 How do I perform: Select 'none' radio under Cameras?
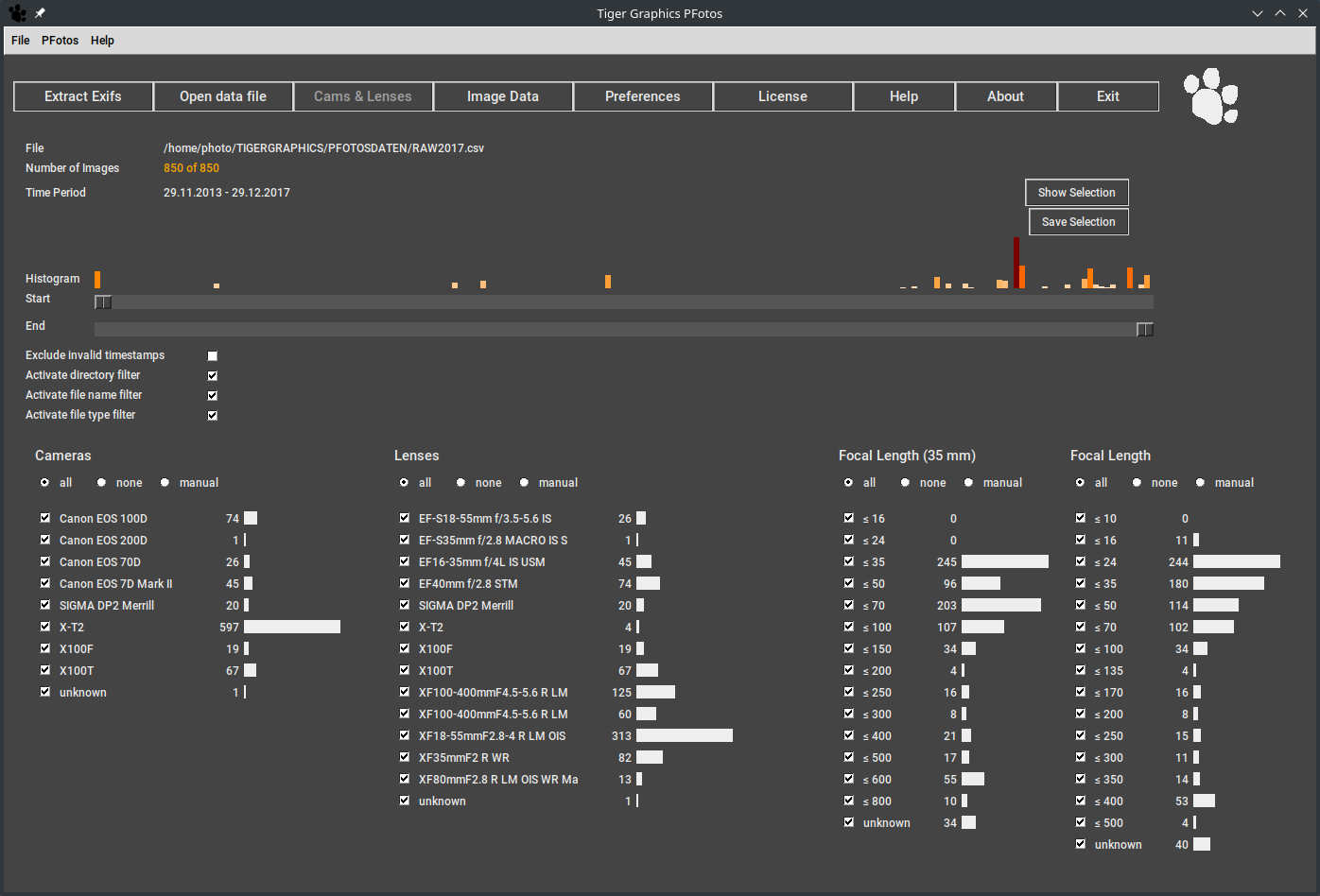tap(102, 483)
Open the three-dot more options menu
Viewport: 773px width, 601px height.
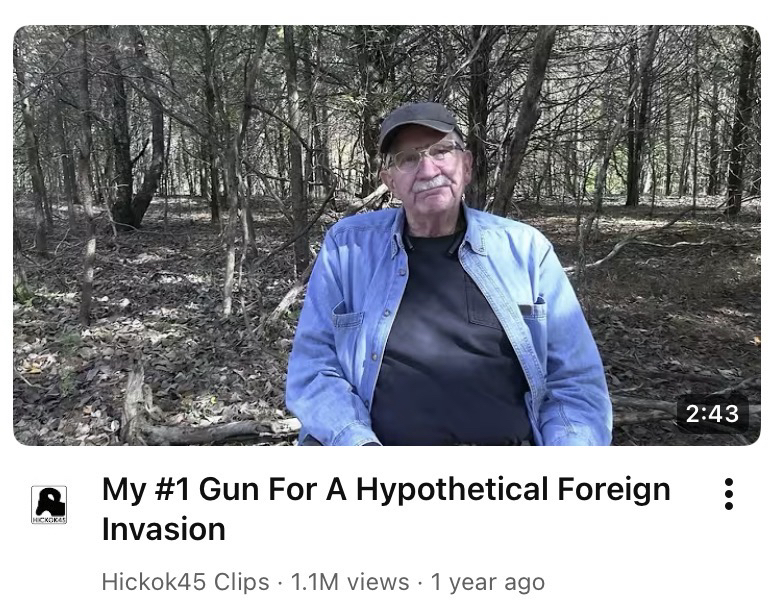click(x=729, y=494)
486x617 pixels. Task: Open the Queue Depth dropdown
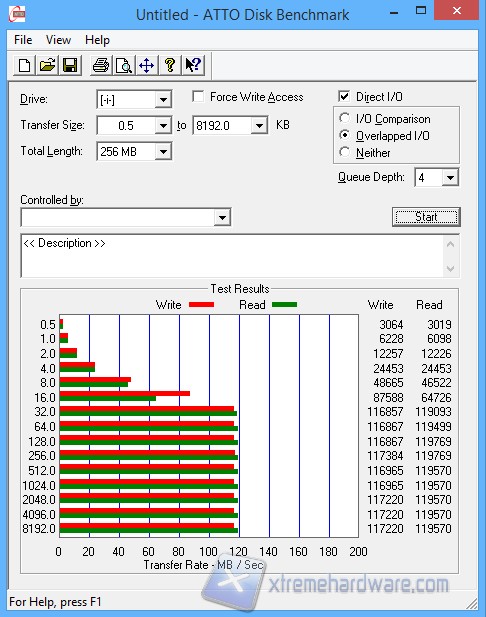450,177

========

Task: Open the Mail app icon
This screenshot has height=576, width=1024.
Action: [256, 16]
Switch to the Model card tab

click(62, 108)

========

> _Short problem_
Find every row that contains the word "height", and copy each of those rows in full.

> _Output for this exercise_
Viewport: 773px width, 601px height.
This screenshot has height=576, width=1024.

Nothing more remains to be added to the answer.